03 Jul How to perform a multivariable analysis when you have too few observations
It is sometimes surprising not to be able to carry out a multivariable analysis because the number of subjects is too small while the file contains several hundred observations (patients, subjects).
For linear regressions, i. e. multivariable analyses for which the outcome variable is numerical, it is necessary to have at least 10 observations per explanatory variable.
A small subtlety, when the explanatory variable is categorical with N classes, it counts as N-1 variables. For example, let us take the categorical variable “satisfaction” with the following 5 classes:
- Not at all satisfied
- Somewhat dissatisfied
- Moderately satisfied
- Somewhat satisfied
- Very satisfied
When this variable is used in a statistical model, it is automatically recoded into 4 binary variables, each of which is 0 or 1.
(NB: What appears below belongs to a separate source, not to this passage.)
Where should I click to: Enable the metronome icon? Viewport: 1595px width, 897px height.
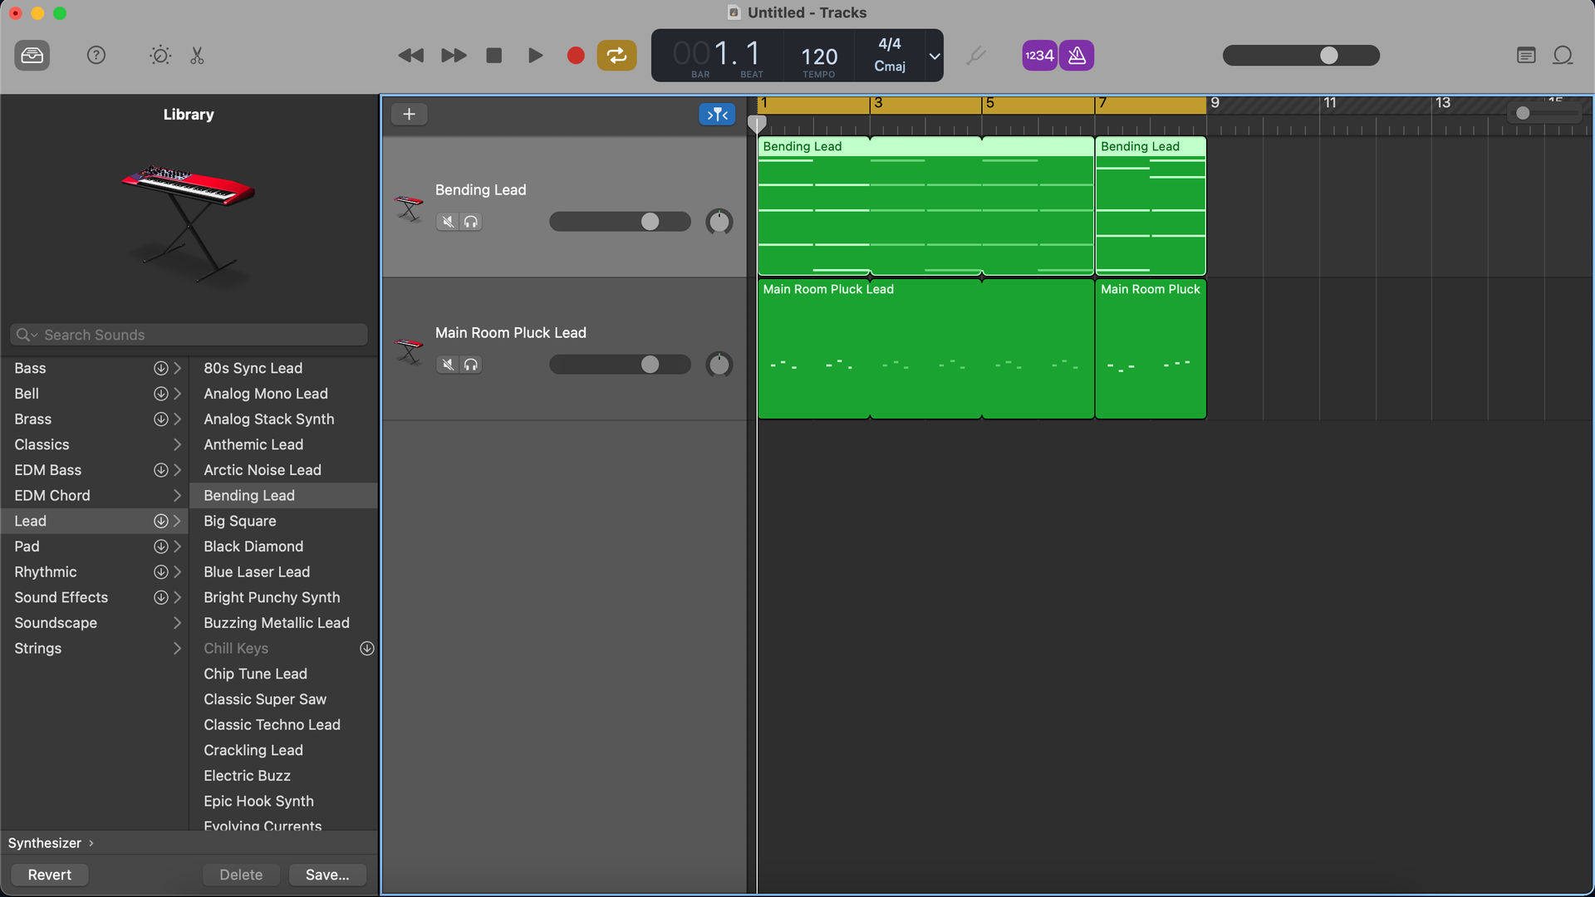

|Satisfaction||Very satisfied||Somewhat satisfied||Moderately satisfied||Somewhat dissatisfied|
|Not at all satisfied||0||0||0||0|
Logistical regressions and survival analyses
For logistic regressions and survival analyses, i.e. when the outcome variable is binary, it is slightly more complex. There must be at least 10 observations per variable, but be careful, not calculated on the total number of subjects, but on the number of subjects for whom the outcome variable is 0 and for whom the outcome variable is 1.
Thus, if the number of subjects is 179 distributed as follows: 29 patients with Y = 0 and 150 with Y = 1, the maximum number of explanatory variables is 2.